■ **WHAT NEEDS TO BE DONE**
For this exercise, the lines from the one with "The width and height of the screenshot is (1455, 840)." through the final line of the data below are to be transcribed exactly, and pictures are to be skipped.

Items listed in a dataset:
○ ○ ○ ○
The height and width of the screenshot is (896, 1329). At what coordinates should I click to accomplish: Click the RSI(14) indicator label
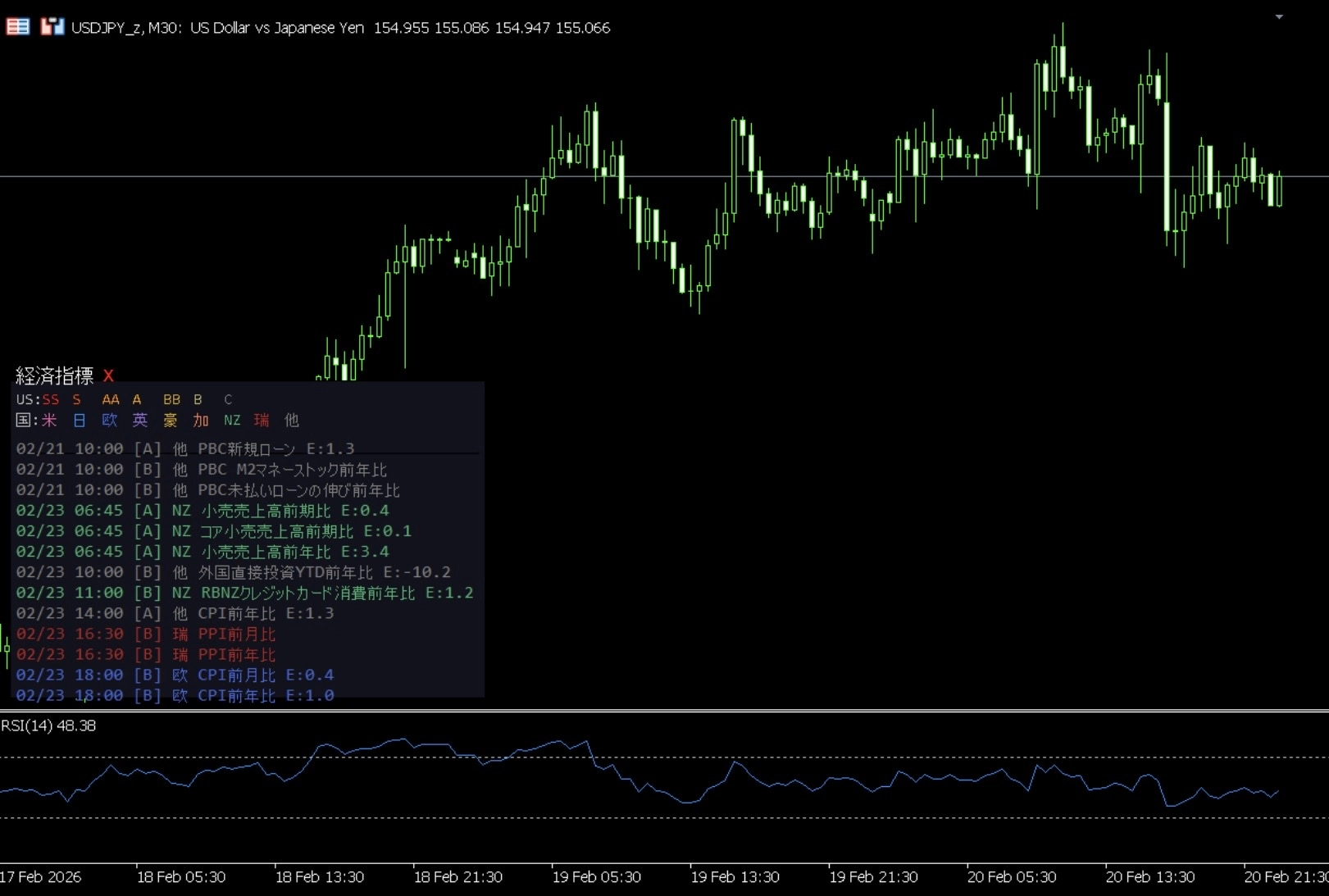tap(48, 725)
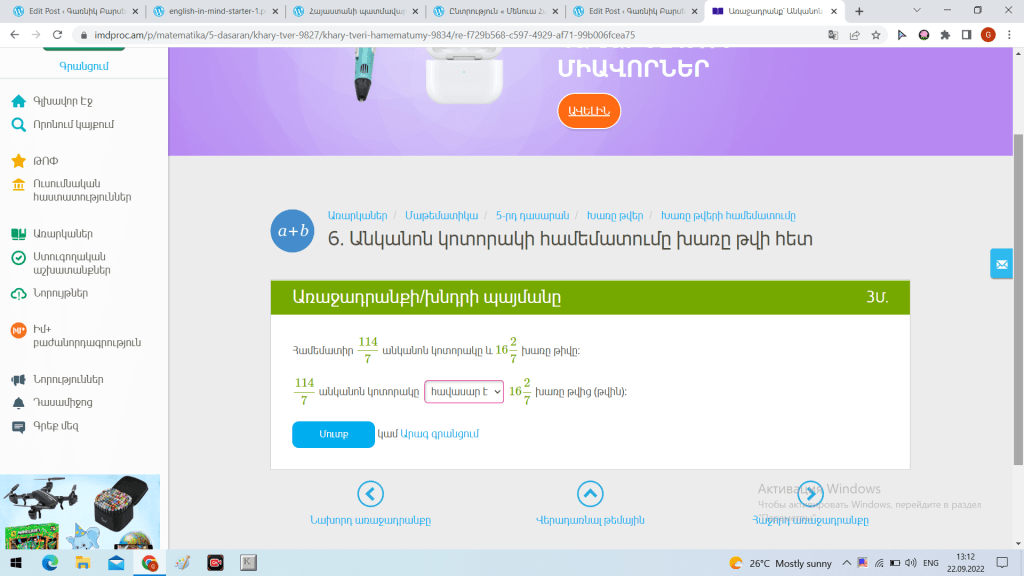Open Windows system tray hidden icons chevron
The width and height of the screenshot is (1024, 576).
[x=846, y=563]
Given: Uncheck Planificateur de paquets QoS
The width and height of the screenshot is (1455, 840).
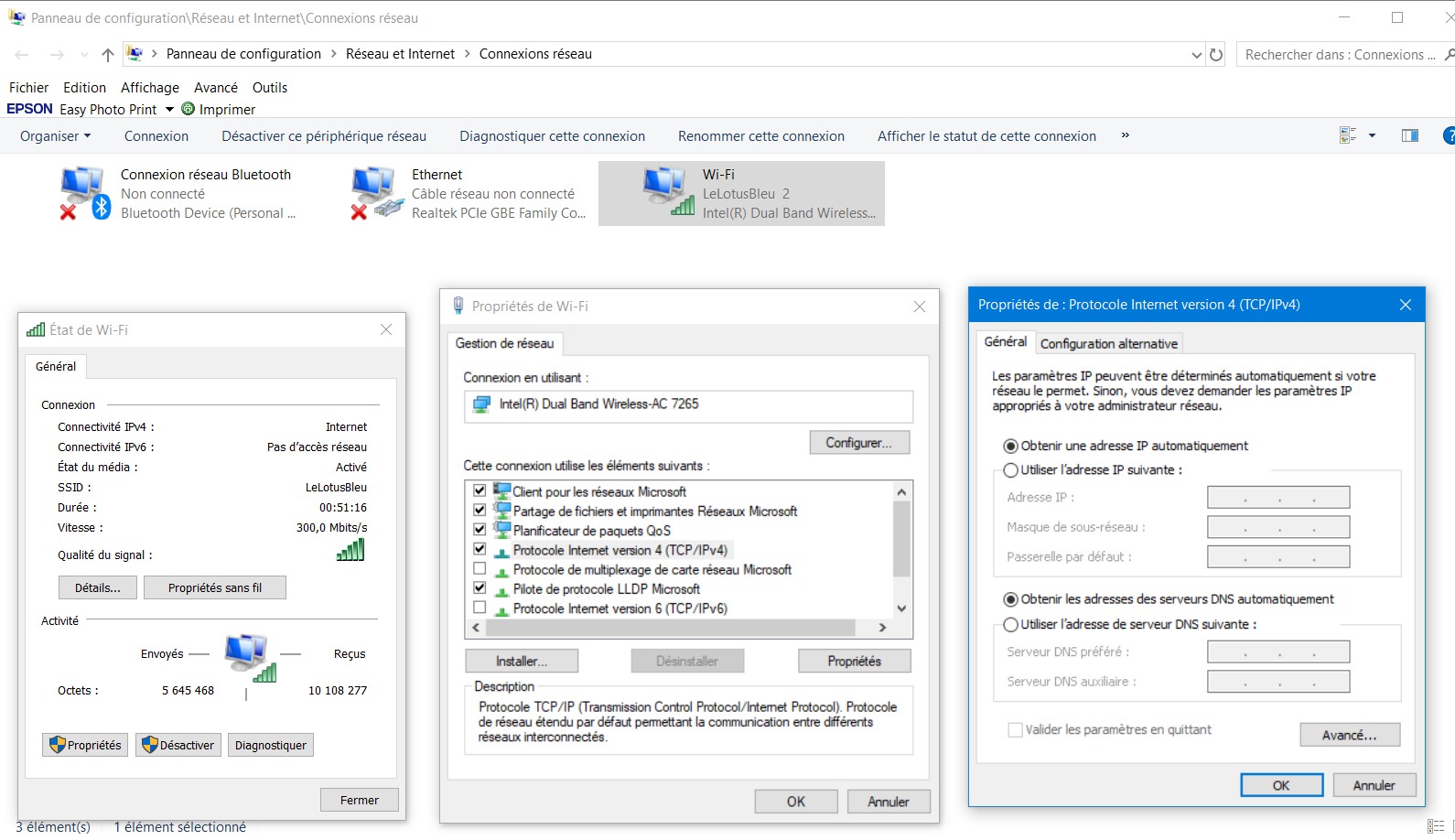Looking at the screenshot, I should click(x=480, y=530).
○ ○ ○ ○
■ **RESPONSE TO THIS EXERCISE**
The width and height of the screenshot is (1455, 840).
Looking at the screenshot, I should click(x=480, y=530).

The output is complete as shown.